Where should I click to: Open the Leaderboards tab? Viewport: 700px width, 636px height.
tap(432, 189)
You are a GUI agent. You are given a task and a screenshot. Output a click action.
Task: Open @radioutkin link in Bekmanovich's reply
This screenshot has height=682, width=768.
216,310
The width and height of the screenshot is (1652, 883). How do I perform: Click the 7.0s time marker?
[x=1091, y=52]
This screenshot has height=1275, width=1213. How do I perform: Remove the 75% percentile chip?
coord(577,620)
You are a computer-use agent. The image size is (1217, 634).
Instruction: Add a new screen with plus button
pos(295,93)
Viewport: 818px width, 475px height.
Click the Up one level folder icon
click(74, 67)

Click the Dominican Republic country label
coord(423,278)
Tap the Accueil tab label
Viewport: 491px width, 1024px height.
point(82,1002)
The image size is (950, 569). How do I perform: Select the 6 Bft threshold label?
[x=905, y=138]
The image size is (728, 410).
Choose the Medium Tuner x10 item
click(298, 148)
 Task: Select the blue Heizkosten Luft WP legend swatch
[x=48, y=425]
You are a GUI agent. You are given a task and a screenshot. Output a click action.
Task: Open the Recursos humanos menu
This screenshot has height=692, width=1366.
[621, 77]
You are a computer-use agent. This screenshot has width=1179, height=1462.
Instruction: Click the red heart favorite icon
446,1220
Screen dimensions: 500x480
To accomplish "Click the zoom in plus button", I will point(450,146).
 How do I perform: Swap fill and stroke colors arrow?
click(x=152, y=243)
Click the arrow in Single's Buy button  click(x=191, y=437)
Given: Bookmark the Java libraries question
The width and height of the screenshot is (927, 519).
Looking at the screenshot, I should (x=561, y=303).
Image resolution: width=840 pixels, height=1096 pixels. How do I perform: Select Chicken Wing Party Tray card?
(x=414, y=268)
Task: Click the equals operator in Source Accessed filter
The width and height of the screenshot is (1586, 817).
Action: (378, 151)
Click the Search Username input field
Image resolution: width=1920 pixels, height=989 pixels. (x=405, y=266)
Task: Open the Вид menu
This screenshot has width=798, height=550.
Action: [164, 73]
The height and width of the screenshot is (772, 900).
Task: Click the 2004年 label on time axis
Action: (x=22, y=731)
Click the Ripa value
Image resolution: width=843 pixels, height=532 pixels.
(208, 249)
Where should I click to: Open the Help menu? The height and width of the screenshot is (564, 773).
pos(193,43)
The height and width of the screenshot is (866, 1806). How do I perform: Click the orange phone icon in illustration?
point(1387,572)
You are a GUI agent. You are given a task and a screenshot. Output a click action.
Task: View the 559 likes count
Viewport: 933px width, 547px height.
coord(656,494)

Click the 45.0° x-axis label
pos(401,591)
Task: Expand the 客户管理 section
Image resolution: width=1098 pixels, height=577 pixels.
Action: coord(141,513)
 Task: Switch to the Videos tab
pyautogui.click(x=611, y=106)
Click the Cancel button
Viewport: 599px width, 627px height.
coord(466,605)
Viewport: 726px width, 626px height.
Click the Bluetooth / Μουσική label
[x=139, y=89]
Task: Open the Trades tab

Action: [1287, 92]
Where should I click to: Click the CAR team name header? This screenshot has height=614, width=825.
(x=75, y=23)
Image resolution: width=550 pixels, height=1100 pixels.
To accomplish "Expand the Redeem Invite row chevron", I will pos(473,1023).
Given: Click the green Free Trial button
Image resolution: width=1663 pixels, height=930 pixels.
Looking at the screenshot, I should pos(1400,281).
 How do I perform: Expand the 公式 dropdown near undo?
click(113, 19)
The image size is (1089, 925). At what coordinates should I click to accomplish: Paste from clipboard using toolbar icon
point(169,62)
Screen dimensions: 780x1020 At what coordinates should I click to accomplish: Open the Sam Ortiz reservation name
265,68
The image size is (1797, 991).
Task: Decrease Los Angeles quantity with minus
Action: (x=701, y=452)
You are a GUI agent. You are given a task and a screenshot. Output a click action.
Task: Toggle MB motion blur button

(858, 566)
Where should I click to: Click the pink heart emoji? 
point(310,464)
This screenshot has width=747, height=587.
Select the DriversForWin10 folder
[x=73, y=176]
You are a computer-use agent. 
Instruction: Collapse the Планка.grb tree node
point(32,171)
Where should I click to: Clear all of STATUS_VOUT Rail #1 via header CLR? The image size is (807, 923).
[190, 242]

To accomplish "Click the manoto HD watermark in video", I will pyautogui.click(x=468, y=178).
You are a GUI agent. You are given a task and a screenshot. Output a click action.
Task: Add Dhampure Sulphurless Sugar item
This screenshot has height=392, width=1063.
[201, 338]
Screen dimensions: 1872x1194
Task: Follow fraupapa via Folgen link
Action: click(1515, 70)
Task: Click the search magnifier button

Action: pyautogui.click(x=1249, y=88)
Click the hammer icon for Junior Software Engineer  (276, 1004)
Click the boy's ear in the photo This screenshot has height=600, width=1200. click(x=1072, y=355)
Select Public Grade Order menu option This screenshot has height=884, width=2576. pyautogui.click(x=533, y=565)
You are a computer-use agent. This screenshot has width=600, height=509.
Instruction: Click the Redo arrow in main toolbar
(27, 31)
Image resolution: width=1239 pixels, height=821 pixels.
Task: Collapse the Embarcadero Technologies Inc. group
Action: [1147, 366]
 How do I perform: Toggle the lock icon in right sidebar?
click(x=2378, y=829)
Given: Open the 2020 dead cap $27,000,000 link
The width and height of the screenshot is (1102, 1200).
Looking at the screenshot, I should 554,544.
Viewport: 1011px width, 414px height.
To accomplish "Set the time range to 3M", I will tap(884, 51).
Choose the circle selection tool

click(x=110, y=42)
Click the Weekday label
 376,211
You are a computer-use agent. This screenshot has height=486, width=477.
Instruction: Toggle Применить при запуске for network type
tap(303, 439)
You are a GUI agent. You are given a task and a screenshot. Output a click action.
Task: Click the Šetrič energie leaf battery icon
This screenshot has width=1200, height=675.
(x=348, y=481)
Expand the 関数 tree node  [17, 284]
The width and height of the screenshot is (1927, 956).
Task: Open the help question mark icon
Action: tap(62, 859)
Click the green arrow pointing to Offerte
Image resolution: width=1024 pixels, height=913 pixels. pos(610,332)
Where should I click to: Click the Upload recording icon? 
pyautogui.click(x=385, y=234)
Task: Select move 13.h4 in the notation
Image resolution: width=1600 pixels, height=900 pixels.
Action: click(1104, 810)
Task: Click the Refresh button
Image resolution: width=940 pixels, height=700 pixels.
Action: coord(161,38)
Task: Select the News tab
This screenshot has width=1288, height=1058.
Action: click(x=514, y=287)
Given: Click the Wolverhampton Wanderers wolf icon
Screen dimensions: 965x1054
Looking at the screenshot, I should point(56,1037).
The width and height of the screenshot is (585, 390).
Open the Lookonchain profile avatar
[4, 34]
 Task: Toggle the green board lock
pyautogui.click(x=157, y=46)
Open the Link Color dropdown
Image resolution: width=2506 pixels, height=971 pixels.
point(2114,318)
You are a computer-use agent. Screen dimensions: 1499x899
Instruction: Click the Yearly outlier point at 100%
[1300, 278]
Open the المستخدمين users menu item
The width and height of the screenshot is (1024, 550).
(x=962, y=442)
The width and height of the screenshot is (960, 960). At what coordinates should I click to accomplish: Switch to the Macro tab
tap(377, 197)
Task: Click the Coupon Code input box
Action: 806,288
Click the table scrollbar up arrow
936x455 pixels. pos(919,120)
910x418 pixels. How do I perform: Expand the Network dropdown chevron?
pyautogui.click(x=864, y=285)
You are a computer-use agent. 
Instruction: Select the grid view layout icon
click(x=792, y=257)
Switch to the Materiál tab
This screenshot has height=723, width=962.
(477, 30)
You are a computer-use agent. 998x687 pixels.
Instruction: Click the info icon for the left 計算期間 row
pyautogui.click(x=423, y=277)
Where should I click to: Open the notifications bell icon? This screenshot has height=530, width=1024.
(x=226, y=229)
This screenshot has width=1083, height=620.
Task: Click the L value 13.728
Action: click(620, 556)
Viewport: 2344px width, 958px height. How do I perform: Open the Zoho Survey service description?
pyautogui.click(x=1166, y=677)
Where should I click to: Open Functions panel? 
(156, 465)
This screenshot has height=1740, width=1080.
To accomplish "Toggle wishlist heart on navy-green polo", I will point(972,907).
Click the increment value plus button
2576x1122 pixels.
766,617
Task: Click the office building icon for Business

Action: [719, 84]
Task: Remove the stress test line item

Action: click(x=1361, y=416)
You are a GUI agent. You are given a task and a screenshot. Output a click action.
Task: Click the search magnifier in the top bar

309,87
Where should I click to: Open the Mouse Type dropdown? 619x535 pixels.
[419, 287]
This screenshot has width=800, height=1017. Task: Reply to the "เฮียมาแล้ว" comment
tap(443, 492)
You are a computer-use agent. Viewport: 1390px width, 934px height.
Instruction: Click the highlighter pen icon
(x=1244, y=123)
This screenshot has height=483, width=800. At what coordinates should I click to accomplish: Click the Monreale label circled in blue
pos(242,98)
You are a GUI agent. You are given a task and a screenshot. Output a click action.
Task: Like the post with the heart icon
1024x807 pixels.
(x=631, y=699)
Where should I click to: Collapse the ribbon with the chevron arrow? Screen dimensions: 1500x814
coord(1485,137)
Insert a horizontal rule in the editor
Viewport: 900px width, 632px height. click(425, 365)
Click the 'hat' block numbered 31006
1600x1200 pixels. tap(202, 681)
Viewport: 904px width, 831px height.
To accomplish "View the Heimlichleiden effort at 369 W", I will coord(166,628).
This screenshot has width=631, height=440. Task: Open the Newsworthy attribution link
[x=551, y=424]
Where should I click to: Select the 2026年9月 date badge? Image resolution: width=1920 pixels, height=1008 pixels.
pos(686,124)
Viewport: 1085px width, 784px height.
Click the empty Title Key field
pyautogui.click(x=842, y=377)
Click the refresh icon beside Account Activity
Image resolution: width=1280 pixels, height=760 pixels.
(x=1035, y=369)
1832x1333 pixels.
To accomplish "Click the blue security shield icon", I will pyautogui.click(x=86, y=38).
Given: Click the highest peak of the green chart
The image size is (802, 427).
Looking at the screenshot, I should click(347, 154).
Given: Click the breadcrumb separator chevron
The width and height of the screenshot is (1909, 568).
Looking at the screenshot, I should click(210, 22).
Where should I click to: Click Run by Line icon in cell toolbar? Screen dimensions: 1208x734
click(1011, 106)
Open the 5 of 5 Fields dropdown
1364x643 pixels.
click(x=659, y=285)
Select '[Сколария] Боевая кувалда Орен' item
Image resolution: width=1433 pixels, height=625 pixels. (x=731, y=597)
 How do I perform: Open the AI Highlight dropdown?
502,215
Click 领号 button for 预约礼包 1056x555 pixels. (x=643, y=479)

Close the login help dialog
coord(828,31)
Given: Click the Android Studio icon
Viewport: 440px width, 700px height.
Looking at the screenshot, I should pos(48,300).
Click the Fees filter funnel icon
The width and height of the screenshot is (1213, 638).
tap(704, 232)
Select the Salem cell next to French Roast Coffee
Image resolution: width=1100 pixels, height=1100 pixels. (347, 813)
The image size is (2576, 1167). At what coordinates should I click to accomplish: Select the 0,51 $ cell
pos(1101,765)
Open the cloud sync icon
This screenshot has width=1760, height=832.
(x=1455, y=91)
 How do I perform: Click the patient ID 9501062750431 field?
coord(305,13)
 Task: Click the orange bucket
═══
Apply a filter to the listing above so that only lines with "computer" are kept, and copy those lines.

You are a computer-use agent. The image size is (1217, 634).
You are a computer-use agent. This screenshot has width=1179, height=1462.
You are a computer-use agent. 
You are a computer-use agent. This screenshot has width=600, height=509.
You are a computer-use agent. This screenshot has height=486, width=477.
You are a computer-use agent. Screen dimensions: 1499x899
You are a computer-use agent. 
You are a computer-use agent. 998x687 pixels.
You are a computer-use agent. Viewport: 1390px width, 934px height.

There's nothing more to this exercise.